Be aware of the fourth time assignment

I read somewhere about Sweden's 1967's shift in left-hand driving to right-hand driving. On the Monday following the shift, there were less traffic accidents, 125 reported traffic accidents, compared with a range of 130 to 198 for previous Mondays. Most had anticipated more traffic accidents. It is likely that the higher attention by drivers contributed to the lower number of accidents.

When my daughter learned how to cycle at the age of 4, I was very careful. When we cycled I cycled real close to her and held her neck near traffic. So she learned to cycle steadily. After roughly 6 months, I slowly started to pay less attention to her and got more confidence in her skills. Then, once when we were very near home she rode her bike behind me (normally in front of me), and a man came from the side and ran into her. It wasn't too bad, but she had some wounds because she fell with her face on the steer of the cycle.

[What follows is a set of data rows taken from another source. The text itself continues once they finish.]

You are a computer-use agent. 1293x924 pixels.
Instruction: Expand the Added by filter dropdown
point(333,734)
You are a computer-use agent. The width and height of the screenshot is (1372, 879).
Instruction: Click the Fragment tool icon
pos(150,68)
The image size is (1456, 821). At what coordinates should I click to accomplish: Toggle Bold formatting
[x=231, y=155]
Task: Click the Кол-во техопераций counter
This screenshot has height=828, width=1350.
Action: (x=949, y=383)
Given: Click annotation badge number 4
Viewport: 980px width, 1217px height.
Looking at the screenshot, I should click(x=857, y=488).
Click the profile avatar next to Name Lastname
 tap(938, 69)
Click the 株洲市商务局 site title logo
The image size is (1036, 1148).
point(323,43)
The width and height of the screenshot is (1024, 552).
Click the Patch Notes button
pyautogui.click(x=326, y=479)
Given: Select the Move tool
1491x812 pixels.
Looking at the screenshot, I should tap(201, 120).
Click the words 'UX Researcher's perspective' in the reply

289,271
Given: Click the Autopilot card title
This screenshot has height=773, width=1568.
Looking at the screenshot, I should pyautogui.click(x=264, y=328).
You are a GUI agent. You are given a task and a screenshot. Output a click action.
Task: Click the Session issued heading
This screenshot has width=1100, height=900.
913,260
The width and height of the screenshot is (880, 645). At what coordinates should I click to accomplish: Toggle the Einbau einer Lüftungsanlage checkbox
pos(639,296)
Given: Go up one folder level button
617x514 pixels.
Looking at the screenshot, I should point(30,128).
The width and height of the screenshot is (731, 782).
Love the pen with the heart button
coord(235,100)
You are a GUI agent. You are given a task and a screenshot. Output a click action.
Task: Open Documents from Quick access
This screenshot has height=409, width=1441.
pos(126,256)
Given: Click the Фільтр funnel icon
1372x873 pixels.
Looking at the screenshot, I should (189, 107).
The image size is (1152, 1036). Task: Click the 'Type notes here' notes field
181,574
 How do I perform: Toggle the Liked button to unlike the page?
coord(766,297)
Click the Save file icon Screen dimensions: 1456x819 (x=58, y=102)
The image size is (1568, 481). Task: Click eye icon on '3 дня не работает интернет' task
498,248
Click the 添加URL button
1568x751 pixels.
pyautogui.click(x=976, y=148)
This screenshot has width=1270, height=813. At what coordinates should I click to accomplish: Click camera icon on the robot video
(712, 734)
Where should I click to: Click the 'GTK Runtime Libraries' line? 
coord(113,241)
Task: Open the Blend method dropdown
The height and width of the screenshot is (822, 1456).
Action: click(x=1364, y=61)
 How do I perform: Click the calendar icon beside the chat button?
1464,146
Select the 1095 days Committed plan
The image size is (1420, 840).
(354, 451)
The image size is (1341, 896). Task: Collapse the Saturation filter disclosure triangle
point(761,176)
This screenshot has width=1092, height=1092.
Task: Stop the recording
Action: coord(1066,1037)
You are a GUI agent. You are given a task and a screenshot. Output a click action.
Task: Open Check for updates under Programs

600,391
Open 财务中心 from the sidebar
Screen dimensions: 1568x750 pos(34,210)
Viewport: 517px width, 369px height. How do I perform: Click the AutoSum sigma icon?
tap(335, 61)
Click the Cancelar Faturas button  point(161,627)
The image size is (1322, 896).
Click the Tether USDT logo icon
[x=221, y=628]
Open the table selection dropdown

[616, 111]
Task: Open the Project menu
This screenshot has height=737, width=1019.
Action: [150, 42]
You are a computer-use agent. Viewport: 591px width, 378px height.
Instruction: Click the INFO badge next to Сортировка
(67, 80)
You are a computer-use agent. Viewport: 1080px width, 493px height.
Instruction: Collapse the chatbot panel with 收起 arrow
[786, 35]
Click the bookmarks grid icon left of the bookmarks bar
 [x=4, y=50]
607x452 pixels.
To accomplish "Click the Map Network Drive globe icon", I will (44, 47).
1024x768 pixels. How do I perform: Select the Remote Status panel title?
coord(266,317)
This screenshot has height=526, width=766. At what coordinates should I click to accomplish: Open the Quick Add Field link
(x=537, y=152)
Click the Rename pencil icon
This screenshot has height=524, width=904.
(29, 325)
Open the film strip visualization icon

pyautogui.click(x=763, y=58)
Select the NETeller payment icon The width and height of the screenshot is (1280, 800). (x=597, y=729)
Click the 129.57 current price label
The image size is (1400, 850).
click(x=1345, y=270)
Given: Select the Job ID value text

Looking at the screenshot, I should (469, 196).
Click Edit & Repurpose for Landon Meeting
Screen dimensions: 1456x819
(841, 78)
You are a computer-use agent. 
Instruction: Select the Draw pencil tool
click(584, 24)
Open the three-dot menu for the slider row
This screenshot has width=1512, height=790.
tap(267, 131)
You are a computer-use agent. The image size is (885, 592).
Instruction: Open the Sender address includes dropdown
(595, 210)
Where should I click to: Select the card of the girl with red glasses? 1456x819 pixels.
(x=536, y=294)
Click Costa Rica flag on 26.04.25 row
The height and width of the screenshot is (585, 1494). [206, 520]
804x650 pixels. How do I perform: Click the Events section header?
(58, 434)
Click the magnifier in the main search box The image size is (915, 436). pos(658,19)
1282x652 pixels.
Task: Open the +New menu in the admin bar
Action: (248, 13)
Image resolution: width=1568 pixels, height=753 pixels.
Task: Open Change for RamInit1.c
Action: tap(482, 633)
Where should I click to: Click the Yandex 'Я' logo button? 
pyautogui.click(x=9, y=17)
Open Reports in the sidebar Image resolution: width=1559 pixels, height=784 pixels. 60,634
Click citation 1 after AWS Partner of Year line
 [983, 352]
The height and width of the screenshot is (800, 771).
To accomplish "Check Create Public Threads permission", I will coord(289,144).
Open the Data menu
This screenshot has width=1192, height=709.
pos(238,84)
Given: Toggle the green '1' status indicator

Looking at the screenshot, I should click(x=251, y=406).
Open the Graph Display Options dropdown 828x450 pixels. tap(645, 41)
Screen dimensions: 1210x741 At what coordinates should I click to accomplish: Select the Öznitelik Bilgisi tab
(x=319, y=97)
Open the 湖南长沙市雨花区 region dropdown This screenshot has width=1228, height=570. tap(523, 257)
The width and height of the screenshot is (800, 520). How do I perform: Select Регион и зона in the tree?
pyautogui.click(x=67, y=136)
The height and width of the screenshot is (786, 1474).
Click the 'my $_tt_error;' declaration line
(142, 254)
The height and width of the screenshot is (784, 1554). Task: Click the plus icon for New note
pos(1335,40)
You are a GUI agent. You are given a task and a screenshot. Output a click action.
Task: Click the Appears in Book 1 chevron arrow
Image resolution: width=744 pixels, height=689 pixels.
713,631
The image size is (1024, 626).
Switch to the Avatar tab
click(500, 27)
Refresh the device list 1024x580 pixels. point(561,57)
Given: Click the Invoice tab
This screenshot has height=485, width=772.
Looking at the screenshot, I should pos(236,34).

I think knowledge workers may be at their best when they do a similar job for roughly for the third time. The first two times they gain experience. The third time is the best, small mistakes from the first times can be corrected. The fourth time assignment there is a risk that you loose attention and make unnecessary mistakes. Of course there may be individual difference and task differences. And you can argue that for knowledge workers, every assignment is unique, so it's hard to have a really similar job.

I started thinking about this when I thought about learning from mistakes. Somehow I don't believe in learning from mistakes. Most of the times, we know the mistakes but there are other reasons for underperformance like lack of attention.

What do you think? Do you recognise this? Or do real masters never loose their attention?


Mark Turpin said...

interesting questions Joitske! I suppose there is a paradox between 'learning from mistakes' and 'history repeating itself'. How do we disengage ourselves from this trap? Maybe it has something to do with building reflective practice and being engaged with fellow practitioners in the process?

Anonymous said...

tongue-in-cheek response to your question.

I suppose depends on who and what you are doing. IF Picaso made a mistake, would we know he made it? Would he admits he made it? :-)??

Curious question about knowledge worker. Knowledge never stands still therefore what is correct today don't necessary is OK tomorrow. I think it applies to most thing. There are so many outside influence that none of use have control for. Such as the example you gave about your daughter and cycling. The mistake was neither hers nor yours but an outside force.


Apin Talisayon said...

Hi Joitske,

As a young instructor in rural UP Los Banos, I visited a girl friend at IRRI (International Rice Research Institute) and remarked to her how fantastic the scenic view of mountains and fields around the IRRI laboratories.

"Oh, we dont notice them anymore," she said.

I guess familiarity breeds inattention, and so we miss out on many things.